How to plot perceptron decision boundary and data set in python


I wrote multilayer-perceptron, using three layers (0,1,2). I want to plot the decision boundary and the data-set(eight features long) that i classified, Using python. How do i plot it on the screen, using one of the python libraries? Weight function -> matrix[3][8] Sample x -> vector[8]

#-- Trains the boundary decision, and test it. --#
def perceptron(x, y):
    m = len(x)
    d = len(x[0])
    eta = 0.1

    w = [[0 for k in range(d)] for j in range(3)]

    T = 2500
    for t in range(0, T):
        i = random.randint(0, m - 1)
        v = [float(j) for j in x[i]]
        y_hat = np.argmax(np.dot(w, v))
        if y_hat != y[i]:
            w[y[i]] = np.add(w[y[i]], np.array(v) * eta)
            w[y_hat] = np.subtract(w[y_hat], np.array(v) * eta)

    w_perceptron = w

    #-- Test the decision boundary that we trained. --#
    #-- Prints the loss weight function. --#
    M_perceptron = 0
    for t in range(0, m):
        y_hat = np.argmax(np.dot(w_perceptron, x[t]))
        if y[t] != y_hat:
            M_perceptron = M_perceptron + 1
    return float(M_perceptron) / m


def main():
    y = []
    x = [[]]
    x = readTrain_X(sys.argv[1], x) # Reads data trainning set.
    readTrain_Y(sys.argv[2], y) # Reads right classified training set.

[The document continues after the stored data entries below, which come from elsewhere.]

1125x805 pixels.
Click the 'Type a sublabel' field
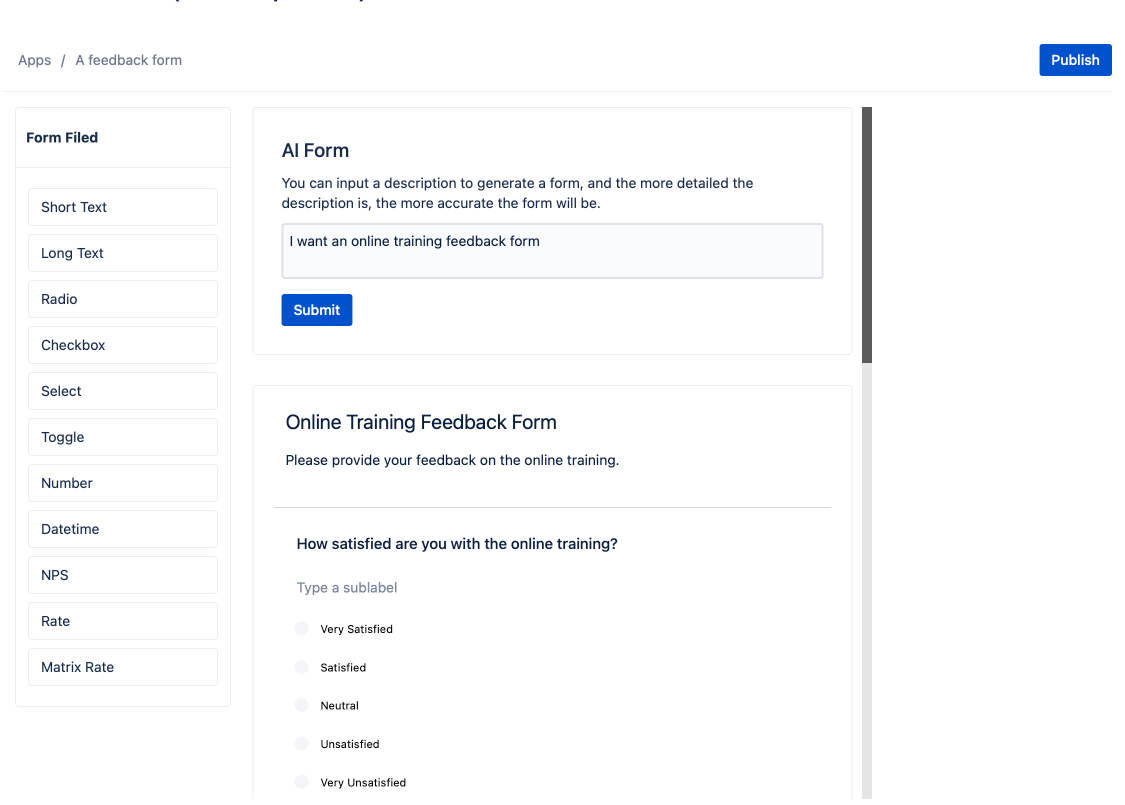(x=347, y=588)
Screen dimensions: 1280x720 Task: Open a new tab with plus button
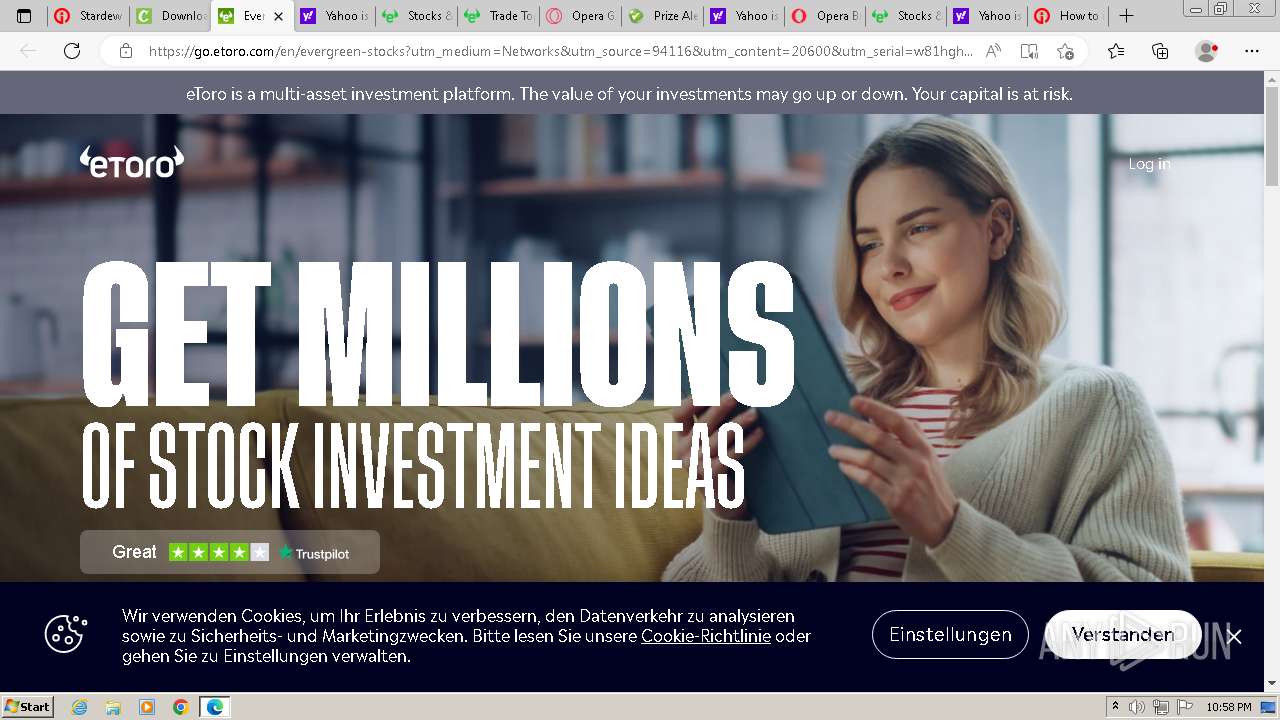tap(1126, 16)
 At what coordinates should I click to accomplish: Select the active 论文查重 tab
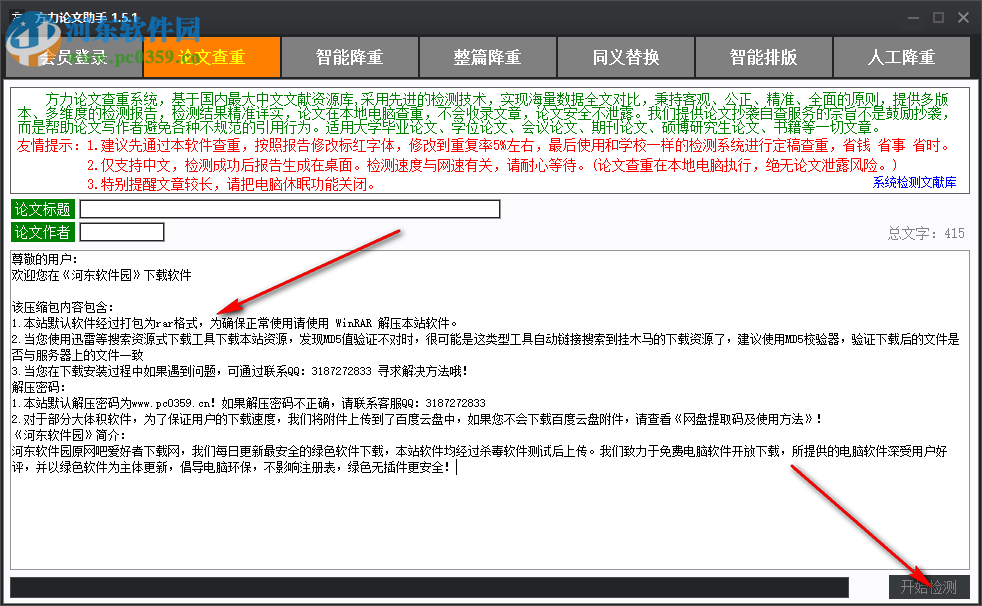[211, 57]
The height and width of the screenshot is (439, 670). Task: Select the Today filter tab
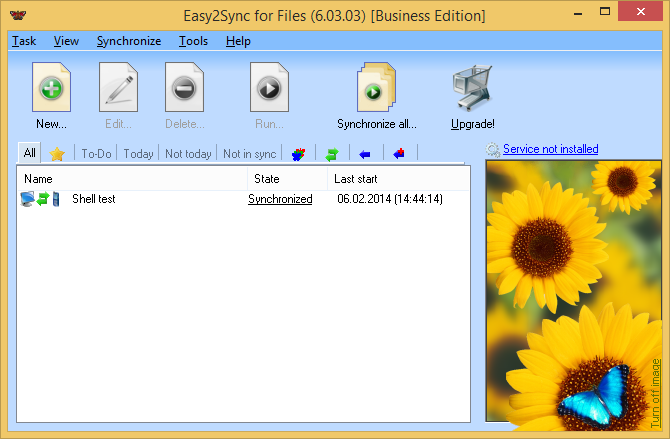pos(138,154)
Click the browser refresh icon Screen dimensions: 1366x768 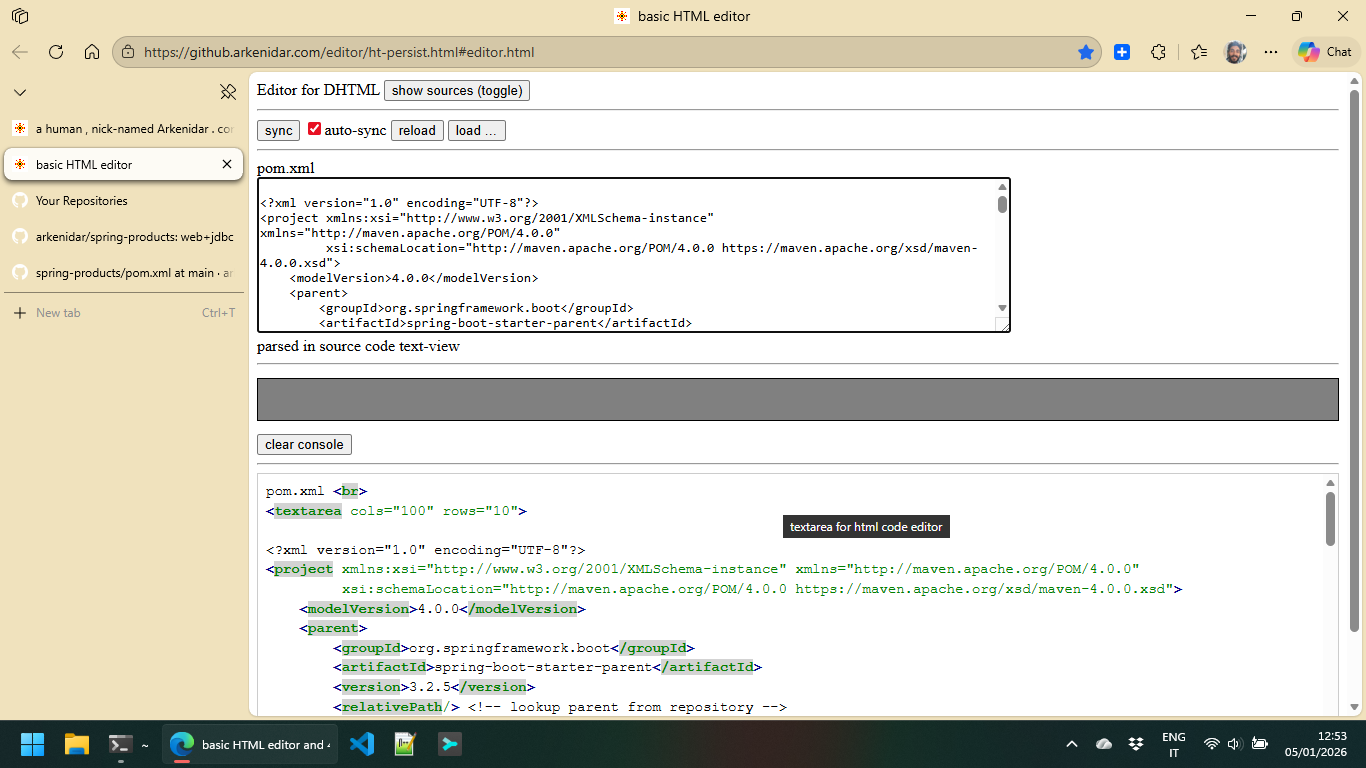[56, 52]
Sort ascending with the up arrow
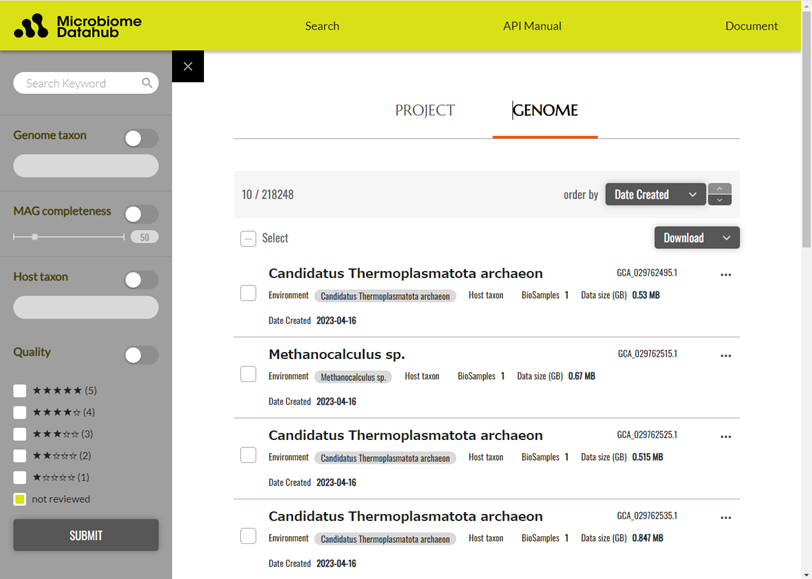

    print(perceptron(x, y))

Solution

  • You cannot plot 8 features. There is no way you can visualize a 8D space. But what you can do is to perform dimensionality reduction using PCA/t-SNE to 2D for visualization. If you can reduce it to 2D then you can use create a grid of values and use the probabilities returned by the model to visualize the decision boundary.

    Reference: Link